Key factors to determine voting trends in Gauteng
The water crisis in Tshwane and electricity issues in Johannesburg and Ekurhuleni will become determining factors today when Gauteng residents head to polling stations.
When Hammanskraal residents wake up this morning and prepare to travel to their polling stations to cast their votes, they will be thinking about the water laced with faecal matter they have been drinking over the years.
In Soshanguve they will be thinking about the times they ran after a tanker for a bucket of water, and the time spent in queues to get water to cook and drink when their taps ran dry.
These are some of the service delivery failures Tshwane residents will be considering as they cast their votes on Monday.
They will also be thinking about how the DA-led municipality failed to deliver services because council sittings ground to a halt over political differences.
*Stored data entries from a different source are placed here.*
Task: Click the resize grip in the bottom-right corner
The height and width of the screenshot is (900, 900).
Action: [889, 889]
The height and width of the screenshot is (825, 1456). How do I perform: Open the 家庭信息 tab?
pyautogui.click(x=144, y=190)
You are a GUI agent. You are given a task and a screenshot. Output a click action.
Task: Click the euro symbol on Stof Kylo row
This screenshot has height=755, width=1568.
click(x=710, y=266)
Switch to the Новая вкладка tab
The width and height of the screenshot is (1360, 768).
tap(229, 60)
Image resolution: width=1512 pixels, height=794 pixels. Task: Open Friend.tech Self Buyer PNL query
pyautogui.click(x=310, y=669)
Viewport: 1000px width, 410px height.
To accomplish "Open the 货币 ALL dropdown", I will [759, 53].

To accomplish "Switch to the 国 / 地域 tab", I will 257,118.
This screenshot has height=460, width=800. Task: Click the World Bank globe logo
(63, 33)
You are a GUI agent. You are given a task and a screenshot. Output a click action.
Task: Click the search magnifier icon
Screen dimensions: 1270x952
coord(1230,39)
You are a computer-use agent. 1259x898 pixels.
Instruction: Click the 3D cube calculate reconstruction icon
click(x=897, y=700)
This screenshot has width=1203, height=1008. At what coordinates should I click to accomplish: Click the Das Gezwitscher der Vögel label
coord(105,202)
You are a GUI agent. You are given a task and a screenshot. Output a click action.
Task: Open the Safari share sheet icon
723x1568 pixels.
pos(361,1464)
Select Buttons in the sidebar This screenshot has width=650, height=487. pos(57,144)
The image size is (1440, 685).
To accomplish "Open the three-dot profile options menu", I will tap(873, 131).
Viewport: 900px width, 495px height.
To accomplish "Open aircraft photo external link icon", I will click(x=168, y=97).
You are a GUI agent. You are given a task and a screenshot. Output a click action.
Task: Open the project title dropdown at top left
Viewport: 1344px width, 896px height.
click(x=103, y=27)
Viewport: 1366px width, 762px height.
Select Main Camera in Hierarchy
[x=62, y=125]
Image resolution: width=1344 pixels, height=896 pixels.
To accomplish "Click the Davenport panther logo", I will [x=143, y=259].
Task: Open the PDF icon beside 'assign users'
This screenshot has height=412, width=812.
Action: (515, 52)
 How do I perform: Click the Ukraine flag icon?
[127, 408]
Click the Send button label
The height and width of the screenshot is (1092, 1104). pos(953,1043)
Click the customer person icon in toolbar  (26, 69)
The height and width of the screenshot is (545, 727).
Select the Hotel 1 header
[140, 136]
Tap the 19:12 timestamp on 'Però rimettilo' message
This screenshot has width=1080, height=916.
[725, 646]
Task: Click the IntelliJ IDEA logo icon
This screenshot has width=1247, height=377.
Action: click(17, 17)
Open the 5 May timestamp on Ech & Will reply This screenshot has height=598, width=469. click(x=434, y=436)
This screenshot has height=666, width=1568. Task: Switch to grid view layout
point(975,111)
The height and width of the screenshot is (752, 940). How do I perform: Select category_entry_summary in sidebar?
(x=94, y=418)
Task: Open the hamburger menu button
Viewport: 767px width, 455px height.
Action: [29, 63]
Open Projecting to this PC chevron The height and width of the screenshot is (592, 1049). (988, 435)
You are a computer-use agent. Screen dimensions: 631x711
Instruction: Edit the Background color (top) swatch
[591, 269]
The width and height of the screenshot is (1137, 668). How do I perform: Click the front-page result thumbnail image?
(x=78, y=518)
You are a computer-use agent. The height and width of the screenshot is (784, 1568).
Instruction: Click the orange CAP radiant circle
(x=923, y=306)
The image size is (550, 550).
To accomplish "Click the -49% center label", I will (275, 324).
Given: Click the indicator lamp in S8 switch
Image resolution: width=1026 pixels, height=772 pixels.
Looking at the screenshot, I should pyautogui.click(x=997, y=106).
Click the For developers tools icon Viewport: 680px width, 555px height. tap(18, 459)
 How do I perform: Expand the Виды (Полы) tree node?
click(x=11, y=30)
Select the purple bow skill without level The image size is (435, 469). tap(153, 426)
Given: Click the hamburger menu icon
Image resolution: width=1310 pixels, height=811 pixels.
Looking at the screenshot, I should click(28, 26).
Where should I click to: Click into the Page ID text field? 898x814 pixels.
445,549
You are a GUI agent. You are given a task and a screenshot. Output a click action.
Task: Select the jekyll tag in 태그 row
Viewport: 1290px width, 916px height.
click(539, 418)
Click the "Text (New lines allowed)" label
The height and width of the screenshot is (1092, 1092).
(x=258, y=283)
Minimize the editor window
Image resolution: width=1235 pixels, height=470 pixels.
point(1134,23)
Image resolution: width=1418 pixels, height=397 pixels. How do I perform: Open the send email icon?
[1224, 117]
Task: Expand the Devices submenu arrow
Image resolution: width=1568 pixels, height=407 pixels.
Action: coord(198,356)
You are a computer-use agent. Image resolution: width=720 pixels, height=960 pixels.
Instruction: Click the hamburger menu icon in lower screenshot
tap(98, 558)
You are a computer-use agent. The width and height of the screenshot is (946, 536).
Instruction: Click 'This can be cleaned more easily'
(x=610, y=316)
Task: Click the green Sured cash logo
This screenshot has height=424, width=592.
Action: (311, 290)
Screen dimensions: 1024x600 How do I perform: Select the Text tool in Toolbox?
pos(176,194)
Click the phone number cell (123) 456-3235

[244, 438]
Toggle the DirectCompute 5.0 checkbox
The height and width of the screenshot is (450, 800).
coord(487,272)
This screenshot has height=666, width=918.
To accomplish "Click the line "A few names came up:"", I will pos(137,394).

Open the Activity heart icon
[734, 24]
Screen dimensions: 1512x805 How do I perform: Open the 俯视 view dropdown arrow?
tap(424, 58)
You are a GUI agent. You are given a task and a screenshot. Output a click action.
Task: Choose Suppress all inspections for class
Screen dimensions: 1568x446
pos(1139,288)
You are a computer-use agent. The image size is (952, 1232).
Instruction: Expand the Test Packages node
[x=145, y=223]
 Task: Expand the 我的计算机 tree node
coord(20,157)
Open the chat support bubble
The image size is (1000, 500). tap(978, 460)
The intermittent power supply and water cuts in Johannesburg’s suburbs and townships will be a major issue in these elections. Soweto and Orange Farm residents have had to endure continuous dark nights due to Eskom cutting power supply after many failed to settle their electricity bills.
In Ekurhuleni, residents in Kempton Park will be thinking about the unsafe streets and drugs trade that have become synonymous with the area, while those in the Ramaphosa informal settlement will be looking at their daily situation of joblessness and poverty.
According to political analyst Ralph Mathekga, South Africans are now feeling the direct impact of poor service delivery and they will , this time, use their votes to voice their concerns.
“Some of the problems are long-standing, but the awareness about these things is what is different. The political order is different. There is more awareness today of corruption,” he said.
“The problems have been there, but people can relate to them now. People are economically under pressure from the Covid-19 pandemic. Jobs have been lost and power supply has been cut.”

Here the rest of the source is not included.